New Textbook Examples

We have three new sets of textbook examples, plus one set of updates for a new edition.

Martin, Hurn and Harris(2013)
Econometric Modelling with Time Series: Specification, Estimation and Testing, Cambridge Univ Press is a relatively advanced text which covers a wide range of subjects, and includes some often quite sophisticated models taken from the literature. At this point, we’ve focused mainly on their examples with real-world data.

While the econometrics sometimes isn’t simple, in most cases, the rats code itself is fairly straightforward, by making use of procedures like @SHORTANDLONG and @ADFAUTOSELECT. The most interesting examples are likely to be:

mhhp342.rpf and mhhp381.rpf, which estimate the ckls model using maximum likelihood and gmm respectively.
mhhp528.rpf, mhhp535.rpf and mhhp537.rpf, which estimate various structural var’s with short-and-long run constraints
mhhp563.rpf and mhhp564.rpf, which estimate dynamic factors models, the first by maximum likelihood, and second by principal components
mhhp744.rpf and mhhp745.rpf, which estimate univariate and bivariate star models respectively.
mhhp798.rpf which estimates dcc and deco garch models.
mhhp799.rpf which estimates an SVAR-GARCH model (that is, a model with an SVAR which is assumed to produce independent univariate garch components). This is covered in considerable detail as part of the ARCH, GARCH and Volatility Course.

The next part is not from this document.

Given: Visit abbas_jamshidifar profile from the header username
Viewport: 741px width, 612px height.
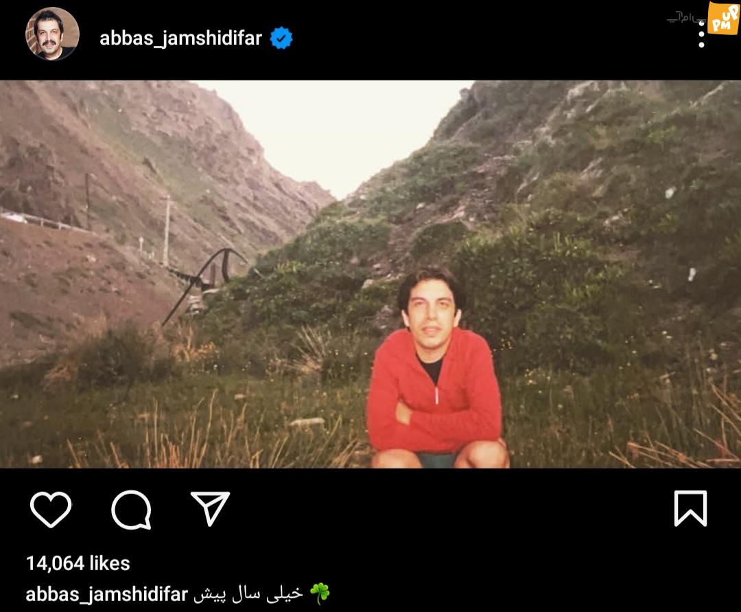Looking at the screenshot, I should click(x=180, y=38).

Introduction to Econometrics, 4th ed, Oxford University Press, is an introductory book with a general emphasis on cross section data. It’s not clear whether it was intended that the students be able to do these, but we’ve included the programs for doing the Monte Carlo experiments in the book. None of these are particularly difficult and can serve as an introduction to simulation methods in RATS.

Novales, Fernandez & Ruiz(2009)
Economic Growth: Theory and Numerical Solution Methods, 1st ed, Springer-Verlag. The examples all use the dsge instruction for solving small macroeconomic models. About half are comparisons of steady-state solutions with changes to exogenous processes and about half are simulations of the economies with a given structure. The second group typically use DLM with TYPE=SIMULATE to simulate the linearized or log-linearized economy.

Durbin and Koopman(2012)
Time Series Analysis by State Space Methods, 2nd ed, Oxford University Press, is an updated edition of a book for which we have had worked examples for several years. Most of the examples are carried over from the 1st edition.; the new ones are durkp202.rpf (dynamic factor model), durkp284.rpf and durkp288.rpf (particle filters, the only examples which don’t use the DLM instruction).

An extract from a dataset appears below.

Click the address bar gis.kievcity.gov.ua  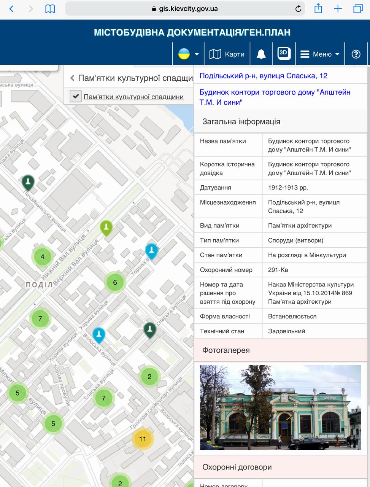[185, 8]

RATS Version 9.0 Changes to Instructions

You can now write data to XLSX and not just XLS. This applies to any instruction which writes data and to the export operations from REPORT windows.

SPGRAPH can now put keys out the outside of a matrix of graphs.

The GARCH instruction adds the new option VARIANCES=KOUTMOS to compute the univariate variances for CC and DCC models using the EGARCH formulation from Koutmos(1996) “Modeling the Dynamic Interdependence of Major European Stock Markets”, Journal of Business Finance and Accounting, vol 23, 975-988. It also adds the STDRESIDS option for computing standardized residuals (univariate or jointly standardized multivariate).

IMPULSE has a new FLATTEN option for more easily saving into %%RESPONSES in Monte Carlo methods. Its FACTOR option can accept reduced numbers of columns (shocks), which makes it easier to handle situations where you are particularly interested in only a subset of the structural shocks.



HEIGHT and WIDTH have been added to GRPARM to allow standardized sizing of graphs.

GRAPH has a new SERIES option which can take a VECTOR of SERIES or a VECT[INTEGER] with series handles as input. This is particularly handy for doing graphics in Vector Autoregressions, where the number of graphs needed can change from application to application.

DATA adds the option ORG=MULTILINE, which allows you to pull data out of a spreadsheet file when a particular series occupies a block of rows.